Measure which assigns zero to every measurable set

In mathematics, specifically in measure theory, the trivial measure on any measurable space (X, Σ) is the measure μ which assigns zero measure to every measurable set: μ(A) = 0 for all A in Σ.

==Properties of the trivial measure==

Let μ denote the trivial measure on some measurable space (X, Σ).
- A measure ν is the trivial measure μ if and only if ν(X) = 0.
- μ is an invariant measure (and hence a quasi-invariant measure) for any measurable function f : X → X.

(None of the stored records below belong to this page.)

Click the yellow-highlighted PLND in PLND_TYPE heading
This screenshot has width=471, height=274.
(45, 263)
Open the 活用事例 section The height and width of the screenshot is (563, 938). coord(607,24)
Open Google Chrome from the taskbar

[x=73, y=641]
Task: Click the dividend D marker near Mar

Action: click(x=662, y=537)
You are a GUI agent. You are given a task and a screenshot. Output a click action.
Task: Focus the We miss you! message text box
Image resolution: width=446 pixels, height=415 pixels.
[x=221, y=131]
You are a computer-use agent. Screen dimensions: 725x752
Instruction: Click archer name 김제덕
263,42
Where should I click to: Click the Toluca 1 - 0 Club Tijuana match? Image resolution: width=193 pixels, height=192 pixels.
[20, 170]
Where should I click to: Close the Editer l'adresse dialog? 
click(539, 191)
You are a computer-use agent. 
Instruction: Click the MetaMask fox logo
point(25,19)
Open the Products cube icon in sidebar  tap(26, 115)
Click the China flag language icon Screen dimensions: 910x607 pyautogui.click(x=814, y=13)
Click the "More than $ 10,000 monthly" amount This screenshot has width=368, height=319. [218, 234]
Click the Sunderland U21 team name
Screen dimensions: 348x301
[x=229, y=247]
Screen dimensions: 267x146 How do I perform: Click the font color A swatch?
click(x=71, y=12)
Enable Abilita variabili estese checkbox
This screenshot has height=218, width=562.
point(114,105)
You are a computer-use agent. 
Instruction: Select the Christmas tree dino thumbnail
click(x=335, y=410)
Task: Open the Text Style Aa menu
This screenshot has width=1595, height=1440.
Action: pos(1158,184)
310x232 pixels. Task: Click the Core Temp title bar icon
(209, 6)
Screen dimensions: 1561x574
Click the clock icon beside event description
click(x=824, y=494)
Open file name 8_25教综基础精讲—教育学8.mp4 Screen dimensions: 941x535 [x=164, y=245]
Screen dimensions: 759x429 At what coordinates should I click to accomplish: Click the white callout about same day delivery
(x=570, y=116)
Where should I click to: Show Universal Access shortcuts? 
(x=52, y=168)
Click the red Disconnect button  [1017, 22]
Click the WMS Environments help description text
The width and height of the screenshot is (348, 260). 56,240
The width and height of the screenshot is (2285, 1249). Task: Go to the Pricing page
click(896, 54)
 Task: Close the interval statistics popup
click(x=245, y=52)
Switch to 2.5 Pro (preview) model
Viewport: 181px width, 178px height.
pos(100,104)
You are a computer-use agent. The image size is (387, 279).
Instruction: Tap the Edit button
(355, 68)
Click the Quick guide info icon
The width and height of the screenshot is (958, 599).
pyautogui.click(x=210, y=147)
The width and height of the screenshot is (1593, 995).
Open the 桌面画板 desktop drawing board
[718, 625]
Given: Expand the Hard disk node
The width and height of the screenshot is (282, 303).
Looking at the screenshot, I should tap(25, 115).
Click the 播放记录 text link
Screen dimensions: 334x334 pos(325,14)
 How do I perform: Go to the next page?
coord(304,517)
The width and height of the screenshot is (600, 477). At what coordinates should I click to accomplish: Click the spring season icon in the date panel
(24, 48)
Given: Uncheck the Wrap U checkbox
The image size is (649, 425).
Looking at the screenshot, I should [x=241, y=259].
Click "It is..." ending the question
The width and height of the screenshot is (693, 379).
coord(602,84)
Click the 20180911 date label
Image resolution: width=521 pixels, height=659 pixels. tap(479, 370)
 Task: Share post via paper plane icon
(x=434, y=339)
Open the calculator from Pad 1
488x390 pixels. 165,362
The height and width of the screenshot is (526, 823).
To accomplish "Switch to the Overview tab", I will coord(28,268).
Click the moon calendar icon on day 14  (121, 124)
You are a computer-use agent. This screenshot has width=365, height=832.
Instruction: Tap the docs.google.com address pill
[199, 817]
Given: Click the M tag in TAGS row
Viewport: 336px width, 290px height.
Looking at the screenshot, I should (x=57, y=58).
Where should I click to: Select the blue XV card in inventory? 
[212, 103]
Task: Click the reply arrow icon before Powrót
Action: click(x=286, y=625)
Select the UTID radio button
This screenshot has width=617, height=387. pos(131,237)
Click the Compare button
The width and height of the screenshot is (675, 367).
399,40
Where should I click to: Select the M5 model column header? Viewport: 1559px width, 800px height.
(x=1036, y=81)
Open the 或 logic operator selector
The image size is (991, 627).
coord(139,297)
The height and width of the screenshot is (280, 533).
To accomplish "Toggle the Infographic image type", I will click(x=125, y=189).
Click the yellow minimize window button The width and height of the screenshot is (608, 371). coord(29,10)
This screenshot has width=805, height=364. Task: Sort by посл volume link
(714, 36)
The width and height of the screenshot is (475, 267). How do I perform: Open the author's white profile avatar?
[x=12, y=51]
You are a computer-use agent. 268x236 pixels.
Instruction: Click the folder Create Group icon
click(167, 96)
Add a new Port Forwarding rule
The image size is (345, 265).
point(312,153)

Suppose that X is a topological space and that Σ is the Borel σ-algebra on X.
- μ trivially satisfies the condition to be a regular measure.
- μ is never a strictly positive measure, regardless of (X, Σ), since every measurable set has zero measure.
- Since μ(X) = 0, μ is always a finite measure, and hence a locally finite measure.
- If X is a Hausdorff topological space with its Borel σ-algebra, then μ trivially satisfies the condition to be a tight measure. Hence, μ is also a Radon measure. In fact, it is the vertex of the pointed cone of all non-negative Radon measures on X.
- If X is an infinite-dimensional Banach space with its Borel σ-algebra, then μ is the only measure on (X, Σ) that is locally finite and invariant under all translations of X. See the article There is no infinite-dimensional Lebesgue measure.
- If X is n-dimensional Euclidean space R^{n} with its usual σ-algebra and n-dimensional Lebesgue measure λ^{n}, μ is a singular measure with respect to λ^{n}: simply decompose R^{n} as A = R^{n} \ {0} and B = {0} and observe that μ(A) = λ^{n}(B) = 0.